Start of EXERCISE DATA

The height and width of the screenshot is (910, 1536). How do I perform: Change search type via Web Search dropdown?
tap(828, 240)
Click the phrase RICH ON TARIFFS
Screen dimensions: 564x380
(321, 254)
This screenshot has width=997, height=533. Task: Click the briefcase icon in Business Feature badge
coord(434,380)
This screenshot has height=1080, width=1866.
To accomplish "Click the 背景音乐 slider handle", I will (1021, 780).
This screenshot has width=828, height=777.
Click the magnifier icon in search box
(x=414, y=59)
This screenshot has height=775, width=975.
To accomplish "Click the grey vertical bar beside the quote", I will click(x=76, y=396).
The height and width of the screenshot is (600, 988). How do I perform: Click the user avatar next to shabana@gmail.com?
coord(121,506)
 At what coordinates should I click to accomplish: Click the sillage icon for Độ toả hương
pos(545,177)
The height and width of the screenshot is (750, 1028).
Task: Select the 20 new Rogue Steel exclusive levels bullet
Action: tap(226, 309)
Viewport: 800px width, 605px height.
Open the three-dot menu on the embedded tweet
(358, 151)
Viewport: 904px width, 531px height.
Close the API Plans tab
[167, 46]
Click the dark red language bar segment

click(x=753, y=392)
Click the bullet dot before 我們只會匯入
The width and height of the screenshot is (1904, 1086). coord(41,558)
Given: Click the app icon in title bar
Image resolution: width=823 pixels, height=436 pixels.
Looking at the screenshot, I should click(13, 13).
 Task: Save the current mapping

End of EXERCISE DATA

▸ **WORK ORDER**
For every line of the entries holding the string "will", add one to a tally; give the final figure only.

▸ **RESPONSE**
2